Cybercriminals are opportunists, and every holiday season Black Friday and Cyber Monday kicks off a rush of online purchases. Hackers know this and look to exploit the less tech-savvy and impulsive shoppers in the process. This year, the Cybersecurity Infrastructure Security Agency (CISA) warns shoppers to be on guard. Here’s how to shop safely online and protect yourself from online scams.
CISA has launched a dedicated website for holiday online safety tips, and has three main best practices:
- Check your devices
- Only shop through trusted sources
- Use safe methods for purchases
Check Your Devices
CISA advises shoppers to make sure that the device that they intend to use to shop online is up-to-date. This includes ensuring that the apps and the operating system are current. Next, make sure that account credentials are strong and if possible, enable multi-factor authentication (MFA).
Multi-factor authentication is key because even if an attacker steals your credentials, they likely will not be able to login to your account.
When possible, enable automatic software updates on your devices—especially the device you intend to make online purchases with.
Only Shop Through Trusted Sources
If a deal is too good to be true, it probably is.
Hackers and cybercriminals are known to make convincing-looking websites that appear legitimate, and may even have encrypted SSL enabled on the website, but are really “digital fronts” for collecting buyer personally identifiable information (PII) and credit card information.
If you’ve never heard of the online website or store before, don’t buy from there no matter how tempting the price is. When possible, try to Google the online retailer website and look for credible reviews or references to the business.
If you can’t find anything, avoid the online retailer. A few bucks you think you’ll save isn’t worth having your identity or credit card information stolen.
Finally, it’s not a bad idea to Google search the listed phone number or address of the business. I’ve personally seen a phone number that claimed it was a car dealer in South Carolina actually be a doctor’s office in New York.

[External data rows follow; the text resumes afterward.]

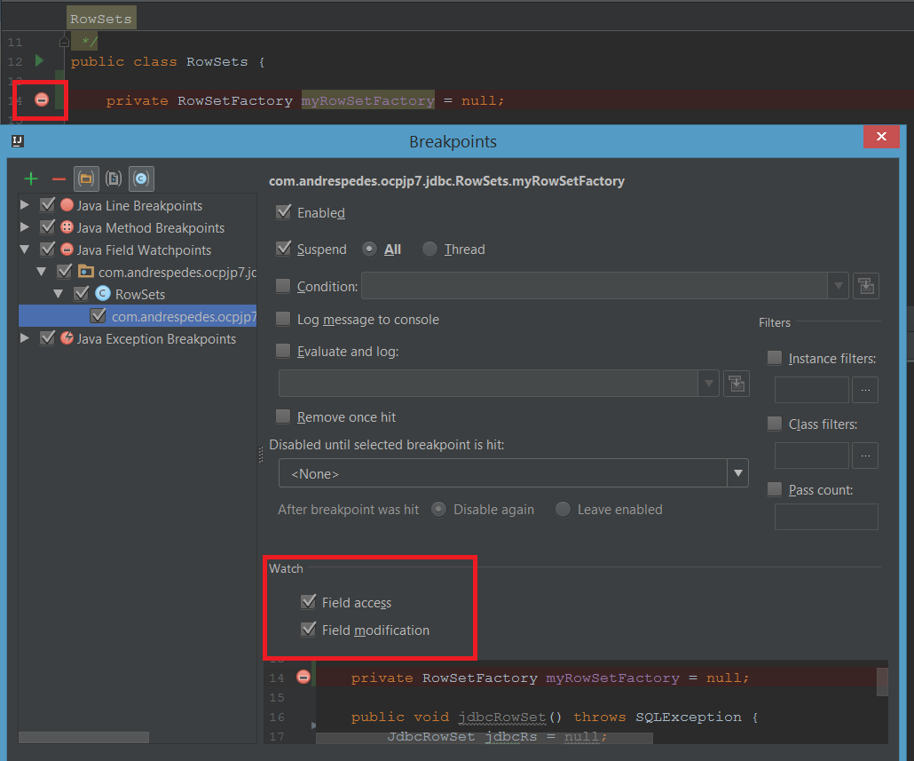
Task: Open the Condition expression editor icon
Action: coord(865,286)
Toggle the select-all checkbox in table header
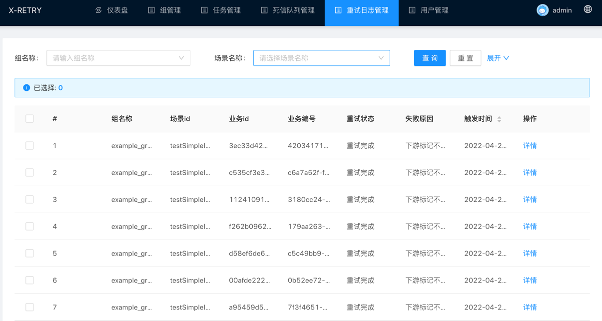 [x=29, y=119]
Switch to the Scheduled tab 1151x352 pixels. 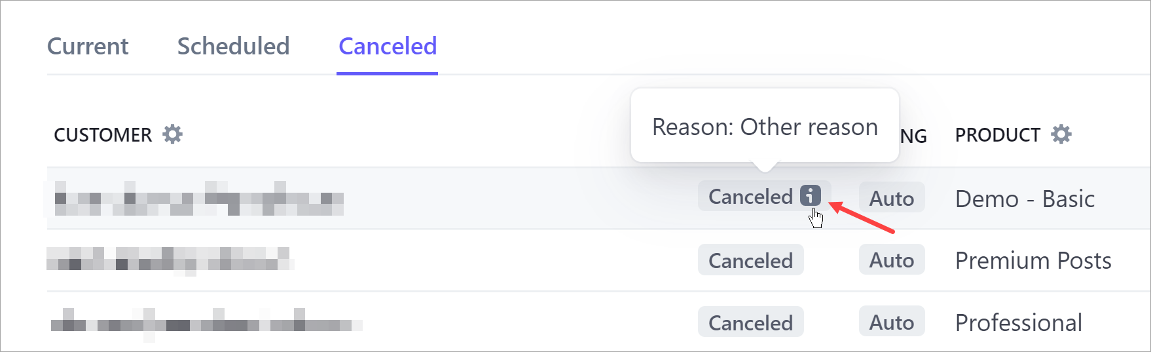233,47
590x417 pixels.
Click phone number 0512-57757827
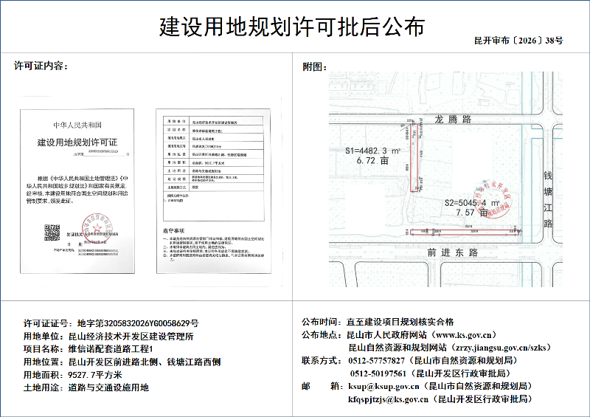376,360
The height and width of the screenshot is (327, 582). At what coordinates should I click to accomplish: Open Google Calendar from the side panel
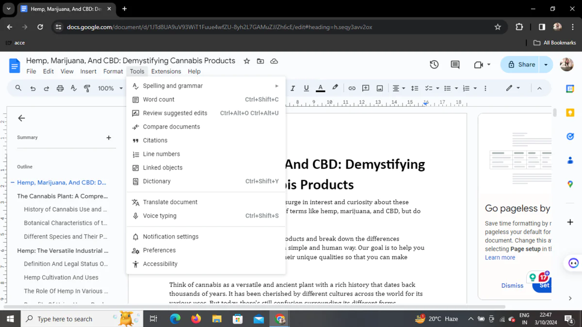(x=570, y=88)
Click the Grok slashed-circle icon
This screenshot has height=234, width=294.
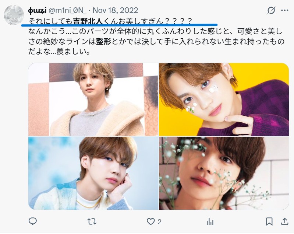click(x=271, y=10)
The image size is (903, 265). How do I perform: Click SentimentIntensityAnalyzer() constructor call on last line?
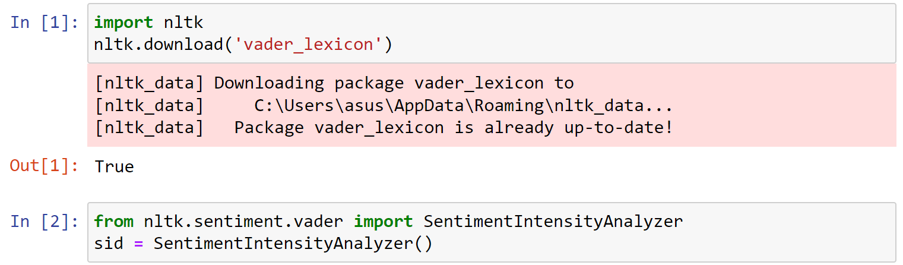click(293, 244)
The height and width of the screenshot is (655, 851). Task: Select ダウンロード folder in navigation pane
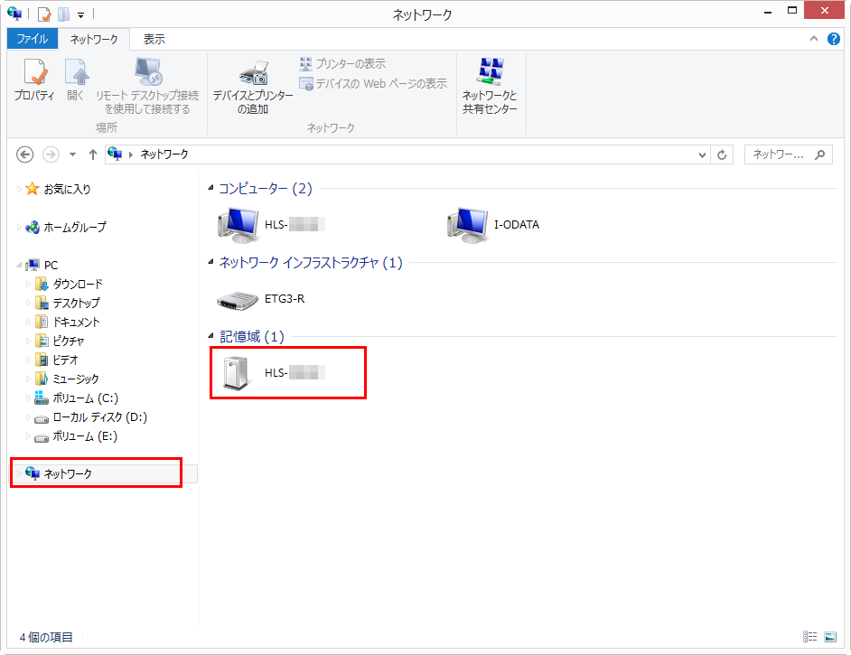[x=77, y=284]
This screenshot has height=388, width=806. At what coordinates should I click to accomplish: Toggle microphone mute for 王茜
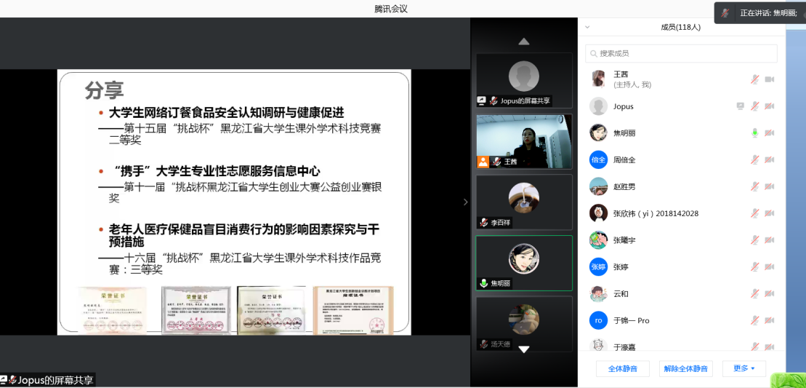pos(754,79)
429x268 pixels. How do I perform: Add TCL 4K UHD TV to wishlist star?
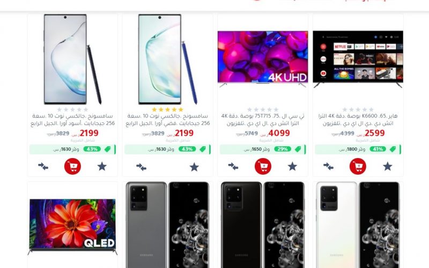click(x=292, y=166)
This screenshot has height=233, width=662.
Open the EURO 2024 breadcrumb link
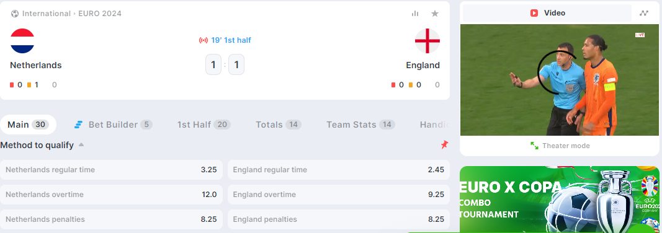point(100,14)
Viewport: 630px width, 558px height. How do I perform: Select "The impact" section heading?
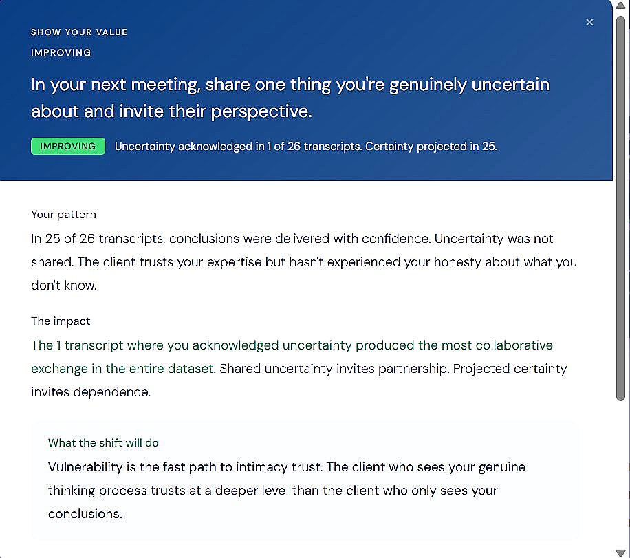pyautogui.click(x=61, y=321)
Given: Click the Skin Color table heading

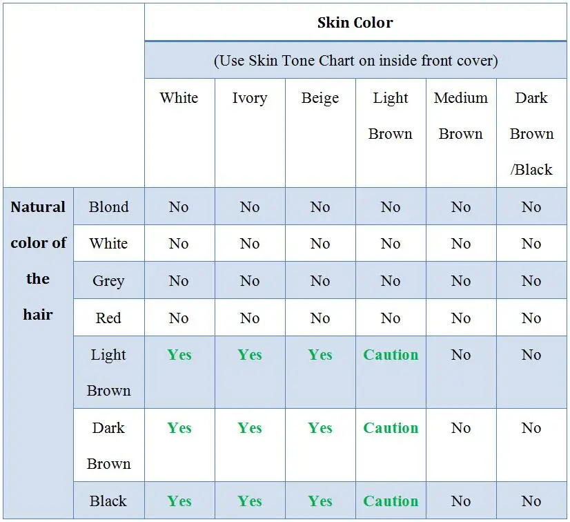Looking at the screenshot, I should [x=355, y=23].
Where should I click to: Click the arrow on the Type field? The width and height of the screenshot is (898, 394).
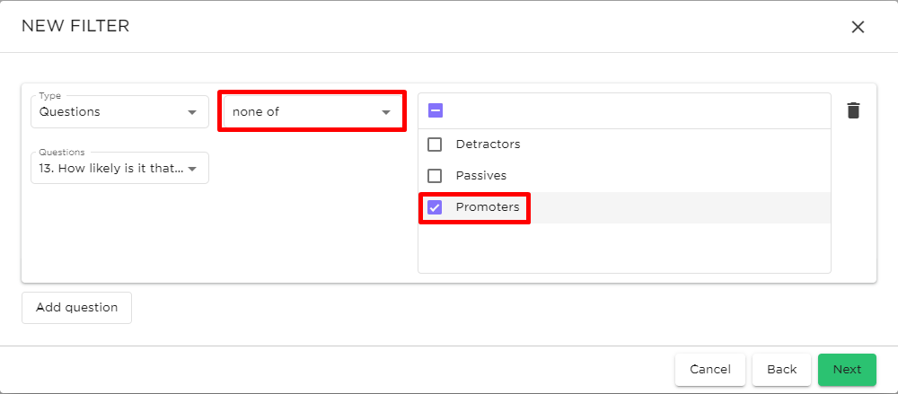(x=192, y=112)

There has been a huge influx of scam emails in recent months claiming to be from Dicks Sporting Goods, Kohls, and CVS that seem to evade even the best anti-spam detection filters. They may appear legitimate, but are not, and again will be used to harvest your credentials or credit card information.
These malicious emails can be used to also deploy malware to your personal devices, so even if you don’t enter any personal information, it may still infect your device.
Use Safe Methods for Purchasing
If you can, don’t use a debit card for any online purchases. Credit cards have many inherent buyer protection services and legal coverage against fraudulent charges, whereas a debit card does not.
A debit card will also immediately withdraw money from your bank account, and unauthorized or fraudulent charges could suddenly leave you without enough funds to pay your legitimate bills.
Get in the habit if you aren’t already of routinely checking credit card charges—especially throughout the holiday season—for any suspicious transactions.
If you’re using an online payment service such as PayPal, link a credit card to the account for online transactions—don’t use a bank account.
Finally, if you receive a suspicious email that you suspect is a phishing scam, you can report it at us-cert.gov/report-phishing.